Directions —
Convert the records from the first line up to and including the line containing "Looking at the screenshot, I should (77, 11)." into a JSON list of strings, one string per line, leaving out blank lines.

Stored records —

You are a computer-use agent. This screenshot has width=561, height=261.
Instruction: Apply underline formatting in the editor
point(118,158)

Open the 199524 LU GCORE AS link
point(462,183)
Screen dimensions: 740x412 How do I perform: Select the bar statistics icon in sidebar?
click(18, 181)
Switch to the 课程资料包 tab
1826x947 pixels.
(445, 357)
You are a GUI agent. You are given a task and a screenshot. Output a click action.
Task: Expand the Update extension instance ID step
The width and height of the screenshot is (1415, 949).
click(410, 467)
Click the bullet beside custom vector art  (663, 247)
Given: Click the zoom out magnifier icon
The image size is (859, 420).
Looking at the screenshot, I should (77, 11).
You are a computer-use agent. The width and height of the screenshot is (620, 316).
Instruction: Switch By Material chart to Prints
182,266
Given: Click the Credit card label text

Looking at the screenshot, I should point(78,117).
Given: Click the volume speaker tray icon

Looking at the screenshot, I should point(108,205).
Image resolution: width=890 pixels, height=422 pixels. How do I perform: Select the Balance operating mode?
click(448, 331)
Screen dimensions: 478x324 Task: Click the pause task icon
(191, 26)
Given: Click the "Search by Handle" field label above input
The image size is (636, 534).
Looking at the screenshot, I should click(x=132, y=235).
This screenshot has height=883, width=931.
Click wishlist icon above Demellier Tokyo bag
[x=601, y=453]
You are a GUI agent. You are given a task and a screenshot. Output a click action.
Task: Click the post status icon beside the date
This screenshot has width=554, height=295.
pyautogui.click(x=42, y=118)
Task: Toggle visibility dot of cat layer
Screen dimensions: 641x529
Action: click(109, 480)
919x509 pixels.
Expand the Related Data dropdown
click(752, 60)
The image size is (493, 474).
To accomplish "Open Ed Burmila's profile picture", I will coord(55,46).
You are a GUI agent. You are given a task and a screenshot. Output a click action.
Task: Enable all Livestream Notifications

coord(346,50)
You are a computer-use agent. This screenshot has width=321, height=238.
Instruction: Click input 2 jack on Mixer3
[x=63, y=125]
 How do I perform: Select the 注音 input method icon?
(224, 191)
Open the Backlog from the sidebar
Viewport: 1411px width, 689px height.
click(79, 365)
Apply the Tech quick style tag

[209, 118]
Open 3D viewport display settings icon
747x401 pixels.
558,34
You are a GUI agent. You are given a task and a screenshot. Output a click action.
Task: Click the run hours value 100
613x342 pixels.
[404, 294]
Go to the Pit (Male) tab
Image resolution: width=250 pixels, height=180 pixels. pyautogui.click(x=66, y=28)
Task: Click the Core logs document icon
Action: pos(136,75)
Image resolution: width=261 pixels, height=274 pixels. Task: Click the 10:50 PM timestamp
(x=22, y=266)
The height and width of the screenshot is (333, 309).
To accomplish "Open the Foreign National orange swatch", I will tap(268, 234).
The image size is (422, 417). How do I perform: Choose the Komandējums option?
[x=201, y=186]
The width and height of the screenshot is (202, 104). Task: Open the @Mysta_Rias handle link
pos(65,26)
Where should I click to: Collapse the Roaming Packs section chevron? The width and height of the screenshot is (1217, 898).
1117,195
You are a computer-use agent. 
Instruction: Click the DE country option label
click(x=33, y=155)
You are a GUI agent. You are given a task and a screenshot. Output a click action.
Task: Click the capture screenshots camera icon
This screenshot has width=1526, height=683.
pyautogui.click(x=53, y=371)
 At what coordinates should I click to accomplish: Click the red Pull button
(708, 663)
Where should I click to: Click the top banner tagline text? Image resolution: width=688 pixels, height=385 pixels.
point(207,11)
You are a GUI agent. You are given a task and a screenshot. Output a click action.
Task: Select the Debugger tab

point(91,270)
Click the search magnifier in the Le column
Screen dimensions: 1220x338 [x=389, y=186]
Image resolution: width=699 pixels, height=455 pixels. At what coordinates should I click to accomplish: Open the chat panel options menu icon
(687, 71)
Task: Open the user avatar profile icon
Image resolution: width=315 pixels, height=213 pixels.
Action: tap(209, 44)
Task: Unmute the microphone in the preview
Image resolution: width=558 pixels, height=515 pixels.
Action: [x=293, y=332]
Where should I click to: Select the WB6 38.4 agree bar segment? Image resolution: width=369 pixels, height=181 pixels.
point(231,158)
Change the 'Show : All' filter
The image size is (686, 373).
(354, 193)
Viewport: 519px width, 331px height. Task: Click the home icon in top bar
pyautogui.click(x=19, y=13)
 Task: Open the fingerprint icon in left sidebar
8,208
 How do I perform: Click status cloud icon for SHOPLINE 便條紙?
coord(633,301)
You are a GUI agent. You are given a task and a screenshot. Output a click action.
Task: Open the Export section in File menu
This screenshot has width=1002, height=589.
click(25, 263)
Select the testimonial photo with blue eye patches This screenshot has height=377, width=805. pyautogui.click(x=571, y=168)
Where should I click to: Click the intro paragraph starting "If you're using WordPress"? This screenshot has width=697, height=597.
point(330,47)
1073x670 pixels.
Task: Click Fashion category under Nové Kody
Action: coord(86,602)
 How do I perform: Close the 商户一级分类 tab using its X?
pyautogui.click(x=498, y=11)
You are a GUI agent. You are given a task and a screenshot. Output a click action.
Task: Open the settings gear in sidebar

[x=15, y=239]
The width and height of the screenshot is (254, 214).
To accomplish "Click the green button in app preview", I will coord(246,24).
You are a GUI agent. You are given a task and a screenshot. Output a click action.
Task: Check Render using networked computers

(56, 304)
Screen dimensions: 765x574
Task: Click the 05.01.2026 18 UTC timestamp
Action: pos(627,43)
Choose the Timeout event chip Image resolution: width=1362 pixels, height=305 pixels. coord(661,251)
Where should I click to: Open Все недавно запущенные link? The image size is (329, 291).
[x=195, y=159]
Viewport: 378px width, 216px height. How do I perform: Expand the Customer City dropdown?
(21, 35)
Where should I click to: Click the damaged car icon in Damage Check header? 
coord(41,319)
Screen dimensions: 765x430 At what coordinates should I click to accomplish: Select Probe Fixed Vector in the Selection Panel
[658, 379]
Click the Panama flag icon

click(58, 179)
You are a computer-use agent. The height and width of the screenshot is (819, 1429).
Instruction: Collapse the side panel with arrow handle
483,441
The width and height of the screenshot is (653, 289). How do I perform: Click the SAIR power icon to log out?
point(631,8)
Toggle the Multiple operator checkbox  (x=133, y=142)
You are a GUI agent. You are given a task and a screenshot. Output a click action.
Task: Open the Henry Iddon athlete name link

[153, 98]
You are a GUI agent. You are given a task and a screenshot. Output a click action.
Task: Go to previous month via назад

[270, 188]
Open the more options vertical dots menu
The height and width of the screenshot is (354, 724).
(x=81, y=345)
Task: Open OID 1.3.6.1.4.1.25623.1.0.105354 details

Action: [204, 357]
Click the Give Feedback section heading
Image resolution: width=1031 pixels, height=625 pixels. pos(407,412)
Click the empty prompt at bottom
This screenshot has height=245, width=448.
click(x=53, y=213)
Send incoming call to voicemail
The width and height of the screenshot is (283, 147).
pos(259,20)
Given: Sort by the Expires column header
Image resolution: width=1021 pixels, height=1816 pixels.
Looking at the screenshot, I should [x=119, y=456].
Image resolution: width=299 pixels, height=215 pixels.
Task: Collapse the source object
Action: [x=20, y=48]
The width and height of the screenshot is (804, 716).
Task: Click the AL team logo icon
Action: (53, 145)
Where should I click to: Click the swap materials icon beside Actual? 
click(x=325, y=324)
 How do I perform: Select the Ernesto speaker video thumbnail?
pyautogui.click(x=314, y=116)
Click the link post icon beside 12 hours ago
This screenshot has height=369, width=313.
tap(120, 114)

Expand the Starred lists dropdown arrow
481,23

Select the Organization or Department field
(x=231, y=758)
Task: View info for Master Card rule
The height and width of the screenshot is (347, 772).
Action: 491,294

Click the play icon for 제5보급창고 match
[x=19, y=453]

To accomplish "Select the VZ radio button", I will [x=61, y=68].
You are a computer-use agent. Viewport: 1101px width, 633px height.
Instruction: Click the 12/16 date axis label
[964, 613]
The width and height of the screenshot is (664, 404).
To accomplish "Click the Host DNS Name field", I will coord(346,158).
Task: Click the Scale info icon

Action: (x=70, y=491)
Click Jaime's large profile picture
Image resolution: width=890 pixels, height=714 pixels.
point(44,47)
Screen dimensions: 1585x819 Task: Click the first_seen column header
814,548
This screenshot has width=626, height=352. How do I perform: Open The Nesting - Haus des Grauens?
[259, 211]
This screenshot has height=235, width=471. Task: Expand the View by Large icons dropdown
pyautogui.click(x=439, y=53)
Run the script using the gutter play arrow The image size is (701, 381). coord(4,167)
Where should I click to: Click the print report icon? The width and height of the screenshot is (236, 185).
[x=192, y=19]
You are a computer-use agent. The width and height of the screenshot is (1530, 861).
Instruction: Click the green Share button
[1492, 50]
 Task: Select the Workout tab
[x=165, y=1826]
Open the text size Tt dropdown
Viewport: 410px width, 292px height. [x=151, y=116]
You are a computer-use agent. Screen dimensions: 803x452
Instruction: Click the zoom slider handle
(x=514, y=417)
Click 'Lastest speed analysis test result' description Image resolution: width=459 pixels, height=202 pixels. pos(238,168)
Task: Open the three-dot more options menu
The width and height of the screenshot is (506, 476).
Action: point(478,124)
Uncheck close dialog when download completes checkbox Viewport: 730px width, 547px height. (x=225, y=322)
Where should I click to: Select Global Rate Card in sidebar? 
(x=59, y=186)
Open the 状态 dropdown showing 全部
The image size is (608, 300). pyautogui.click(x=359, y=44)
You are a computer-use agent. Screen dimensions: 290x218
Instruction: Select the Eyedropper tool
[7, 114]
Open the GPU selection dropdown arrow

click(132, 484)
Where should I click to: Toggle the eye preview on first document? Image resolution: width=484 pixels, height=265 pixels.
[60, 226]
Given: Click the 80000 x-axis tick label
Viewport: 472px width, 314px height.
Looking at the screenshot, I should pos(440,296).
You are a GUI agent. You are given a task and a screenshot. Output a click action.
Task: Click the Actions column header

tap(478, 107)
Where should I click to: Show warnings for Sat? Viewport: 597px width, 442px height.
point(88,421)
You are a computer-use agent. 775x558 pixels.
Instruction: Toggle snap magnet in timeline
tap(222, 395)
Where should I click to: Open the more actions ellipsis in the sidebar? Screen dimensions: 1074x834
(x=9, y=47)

Solution to the problem —
[
  "You are a computer-use agent. This screenshot has width=561, height=261.",
  "Instruction: Apply underline formatting in the editor",
  "point(118,158)",
  "Open the 199524 LU GCORE AS link",
  "point(462,183)",
  "Screen dimensions: 740x412 How do I perform: Select the bar statistics icon in sidebar?",
  "click(18, 181)",
  "Switch to the 课程资料包 tab",
  "1826x947 pixels.",
  "(445, 357)",
  "You are a GUI agent. You are given a task and a screenshot. Output a click action.",
  "Task: Expand the Update extension instance ID step",
  "The width and height of the screenshot is (1415, 949).",
  "click(410, 467)",
  "Click the bullet beside custom vector art  (663, 247)",
  "Given: Click the zoom out magnifier icon",
  "The image size is (859, 420).",
  "Looking at the screenshot, I should (77, 11)."
]